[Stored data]
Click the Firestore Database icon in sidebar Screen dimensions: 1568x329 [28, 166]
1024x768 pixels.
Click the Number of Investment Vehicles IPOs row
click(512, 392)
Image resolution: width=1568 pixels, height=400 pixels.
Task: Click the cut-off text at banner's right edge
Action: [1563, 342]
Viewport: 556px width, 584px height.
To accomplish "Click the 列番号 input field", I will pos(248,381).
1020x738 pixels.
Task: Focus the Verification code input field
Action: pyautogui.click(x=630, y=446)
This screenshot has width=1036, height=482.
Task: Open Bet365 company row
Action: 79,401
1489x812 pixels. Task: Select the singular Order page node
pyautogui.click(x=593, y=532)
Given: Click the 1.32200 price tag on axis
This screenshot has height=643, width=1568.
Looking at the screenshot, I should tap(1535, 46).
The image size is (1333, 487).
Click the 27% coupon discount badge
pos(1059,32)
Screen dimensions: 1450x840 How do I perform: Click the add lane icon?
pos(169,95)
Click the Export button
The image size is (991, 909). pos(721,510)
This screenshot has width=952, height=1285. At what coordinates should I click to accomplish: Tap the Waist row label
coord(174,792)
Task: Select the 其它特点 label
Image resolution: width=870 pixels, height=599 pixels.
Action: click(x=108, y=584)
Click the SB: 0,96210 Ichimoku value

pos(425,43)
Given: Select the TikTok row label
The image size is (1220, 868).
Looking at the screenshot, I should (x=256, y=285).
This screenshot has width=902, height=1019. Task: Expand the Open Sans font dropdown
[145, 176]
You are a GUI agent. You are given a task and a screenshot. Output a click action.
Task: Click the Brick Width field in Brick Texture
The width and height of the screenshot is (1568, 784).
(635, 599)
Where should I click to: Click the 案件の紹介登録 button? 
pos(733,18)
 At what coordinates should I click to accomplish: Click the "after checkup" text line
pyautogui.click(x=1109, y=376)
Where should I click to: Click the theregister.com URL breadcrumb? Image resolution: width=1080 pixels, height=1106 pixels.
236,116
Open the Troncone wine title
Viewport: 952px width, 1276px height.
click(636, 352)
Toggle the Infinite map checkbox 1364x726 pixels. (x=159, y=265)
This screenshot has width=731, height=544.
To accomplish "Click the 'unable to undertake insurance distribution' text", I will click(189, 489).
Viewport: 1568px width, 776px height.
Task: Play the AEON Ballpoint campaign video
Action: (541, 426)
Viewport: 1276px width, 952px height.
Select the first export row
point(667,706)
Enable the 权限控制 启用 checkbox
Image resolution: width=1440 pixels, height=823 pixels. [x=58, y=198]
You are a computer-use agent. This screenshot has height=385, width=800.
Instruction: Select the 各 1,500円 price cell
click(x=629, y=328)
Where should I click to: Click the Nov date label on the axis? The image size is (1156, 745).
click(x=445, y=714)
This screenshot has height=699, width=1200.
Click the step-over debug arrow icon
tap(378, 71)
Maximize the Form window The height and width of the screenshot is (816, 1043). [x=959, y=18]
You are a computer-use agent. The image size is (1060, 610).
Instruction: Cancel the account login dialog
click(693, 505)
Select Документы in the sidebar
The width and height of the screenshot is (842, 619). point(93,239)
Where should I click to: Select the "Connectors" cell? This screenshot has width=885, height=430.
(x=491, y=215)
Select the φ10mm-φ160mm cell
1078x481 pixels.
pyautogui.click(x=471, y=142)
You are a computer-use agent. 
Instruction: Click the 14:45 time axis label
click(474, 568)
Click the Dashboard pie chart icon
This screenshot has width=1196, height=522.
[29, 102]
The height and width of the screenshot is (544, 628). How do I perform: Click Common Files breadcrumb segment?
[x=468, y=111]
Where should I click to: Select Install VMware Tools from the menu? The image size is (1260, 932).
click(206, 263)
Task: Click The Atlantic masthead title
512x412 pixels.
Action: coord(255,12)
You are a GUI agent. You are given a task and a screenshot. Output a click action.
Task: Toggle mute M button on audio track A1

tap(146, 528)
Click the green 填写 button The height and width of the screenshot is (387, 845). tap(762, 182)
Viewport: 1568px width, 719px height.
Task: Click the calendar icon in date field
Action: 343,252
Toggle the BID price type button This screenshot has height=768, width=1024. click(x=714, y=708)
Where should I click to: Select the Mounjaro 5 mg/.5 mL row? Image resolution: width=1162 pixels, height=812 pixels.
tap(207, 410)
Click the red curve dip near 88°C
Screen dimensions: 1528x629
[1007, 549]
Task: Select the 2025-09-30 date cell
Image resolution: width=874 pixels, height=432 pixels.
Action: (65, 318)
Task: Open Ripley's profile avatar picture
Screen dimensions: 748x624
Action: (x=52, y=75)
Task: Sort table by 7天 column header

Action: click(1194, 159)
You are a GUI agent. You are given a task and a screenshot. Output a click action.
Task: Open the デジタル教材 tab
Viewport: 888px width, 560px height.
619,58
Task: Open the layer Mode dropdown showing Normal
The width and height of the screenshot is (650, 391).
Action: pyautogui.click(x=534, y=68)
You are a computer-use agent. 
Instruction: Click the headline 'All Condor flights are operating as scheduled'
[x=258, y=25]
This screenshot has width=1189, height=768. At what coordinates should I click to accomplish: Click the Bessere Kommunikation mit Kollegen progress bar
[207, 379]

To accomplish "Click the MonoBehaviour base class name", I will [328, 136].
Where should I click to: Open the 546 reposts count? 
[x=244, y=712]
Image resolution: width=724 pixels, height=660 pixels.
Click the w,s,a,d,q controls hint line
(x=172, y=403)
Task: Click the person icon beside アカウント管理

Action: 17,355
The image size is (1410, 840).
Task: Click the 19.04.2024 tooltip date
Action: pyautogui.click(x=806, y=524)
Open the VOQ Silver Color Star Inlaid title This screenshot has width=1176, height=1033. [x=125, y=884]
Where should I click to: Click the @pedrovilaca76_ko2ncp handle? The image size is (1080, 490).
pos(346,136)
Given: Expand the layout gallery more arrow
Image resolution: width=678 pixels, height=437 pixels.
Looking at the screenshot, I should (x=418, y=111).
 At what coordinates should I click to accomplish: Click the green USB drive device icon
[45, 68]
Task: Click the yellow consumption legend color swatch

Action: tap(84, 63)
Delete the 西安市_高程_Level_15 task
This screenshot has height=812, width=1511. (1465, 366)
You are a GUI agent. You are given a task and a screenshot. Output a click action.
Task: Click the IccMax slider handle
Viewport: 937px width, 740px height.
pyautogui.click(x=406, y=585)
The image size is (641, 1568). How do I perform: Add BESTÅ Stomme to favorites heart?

**Exercise prompt**. Your reply should be a single number: the count of lines above that include the string "computer".

**Your response**. 4